Одна из таких фантазий называется «Искуситель»; там описан молодой человек необычайной наружности – «вдохновенный и вместе мрачный взгляд, исполненная презрения улыбка и спокойствие, похожее на ту минутную тишину, которая так страшна для мореходца, которая, как предтеча бури, возвещает гибель и смерть». Выясняется, что это замечательный стихотворец – но не чета другим прославленным поэтам. О нет, он совсем особенный, этот «вдохновенный певец, грозный, как бурное море, неумолимый враг всех предрассудков и детских надежд человека, певец неукротимых страстей и буйного отчаяния, готовый на развалинах мира пропеть последнее проклятие тому, что мы называем жизнью». Он «убивает все счастье, всю надежду в сердце человека».
Так представляет этого персонажа рассказчик, а сам герой вполне заслуживает подобную характеристику.

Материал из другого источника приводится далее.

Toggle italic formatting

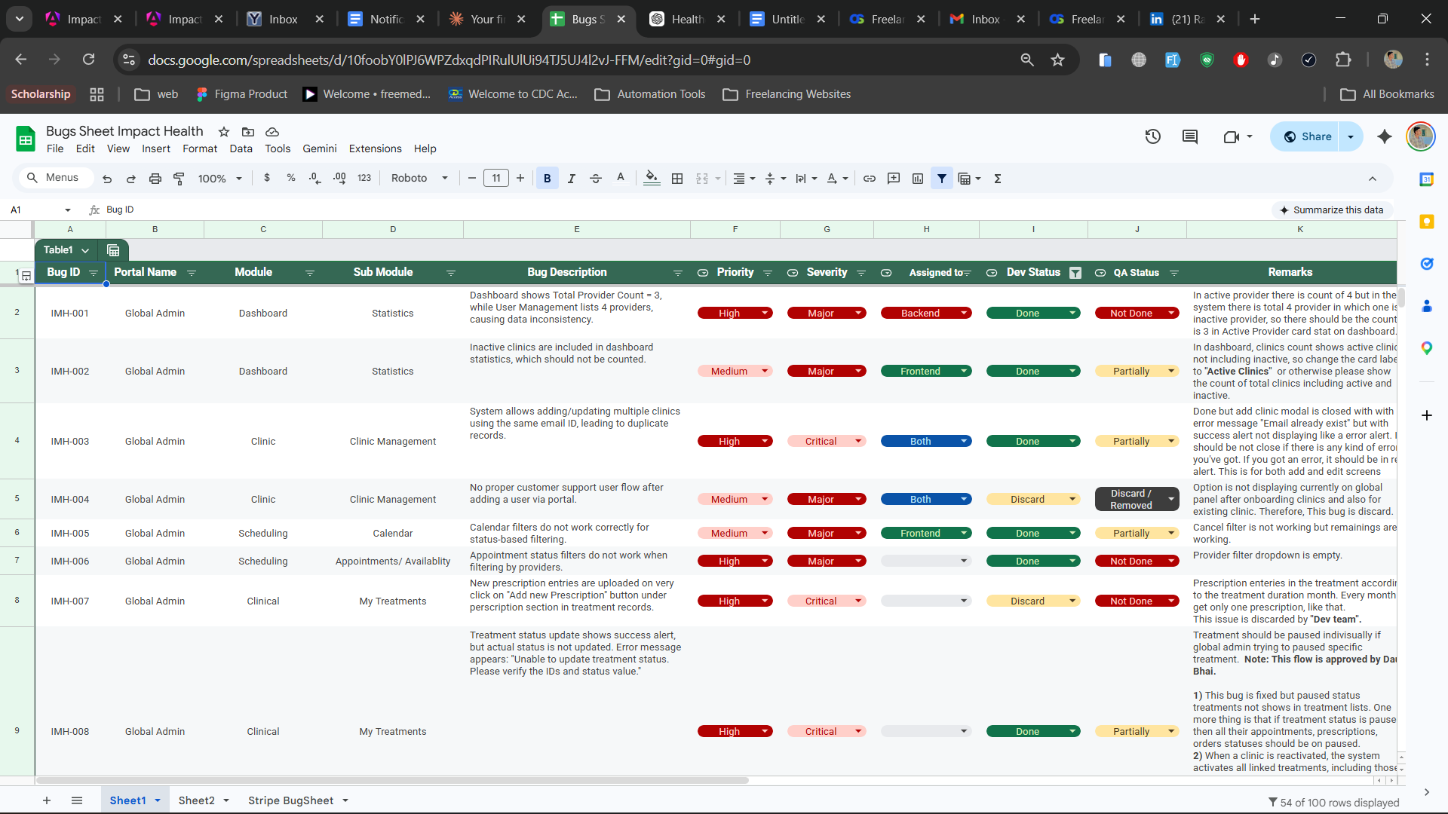click(572, 179)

Держится он надменно, взгляд его блуждает, а улыбка исполнена насмешливой иронии над окружающими. Вступая с ними в разговор, он и не думает таить чувств, лишенных хотя бы снисходительности к их мелочным потребностям и заботам. «Так! Я опередил свой век! – прошептал он мрачным голосом. – Веселись, глупая толпа, веселись! Ты не можешь понять меня!»

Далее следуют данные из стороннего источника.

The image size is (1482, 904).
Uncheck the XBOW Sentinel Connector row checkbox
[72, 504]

Собеседник называет его «милордом» – указание более чем прозрачное. Байрон изображен таким, как его видели современники, с пристрастием и недоброжелательностью относившиеся к безысходной тоске, заполнившей строфы «Чайльд-Гарольда». Это шарж, набросанный враждебным пером. Но ведь и неумные поклонники не находили в Байроне ничего, кроме разочарования и высокомерия. А в собственном обиходе принимались по любому поводу подчеркивать эту разочарованность и проявлять высокомерие, питаемое уверенностью в своем превосходстве, хотя было решительно не понять, на чем она основывается.
Рисуясь перед княжной Мери – он ей еще не представлен, Грушницкий нарочито громко произносит по-французски сентенцию, смысл которой в следующем: «Я ненавижу людей для того, чтобы не презирать их, ибо иначе жизнь стала бы слишком отвратительным фарсом». У Загоскина буквально то же самое говорит «милорд» – сходство знаменательное. Верней всего, что-то из Байрона читал и лермонтовский юнкер, умеющий с выгодой воспользоваться даже своим ранением или необходимостью до производства в офицеры носить солдатскую шинель. Но если и не читал, то все равно он остается известного рода байронистом, усвоившим некий обязательный набор афоризмов, жестов, поз, норм светского поведения и всерьез полагающим, будто тем самым он приобщился к главенствующим духовным веяниям времени. Знать для этого книги Байрона, в конце концов, было не так уж и обязательно: то, что называли байронизмом, в ту пору витало надо всей Европой, словно бы становясь частицей ее воздуха.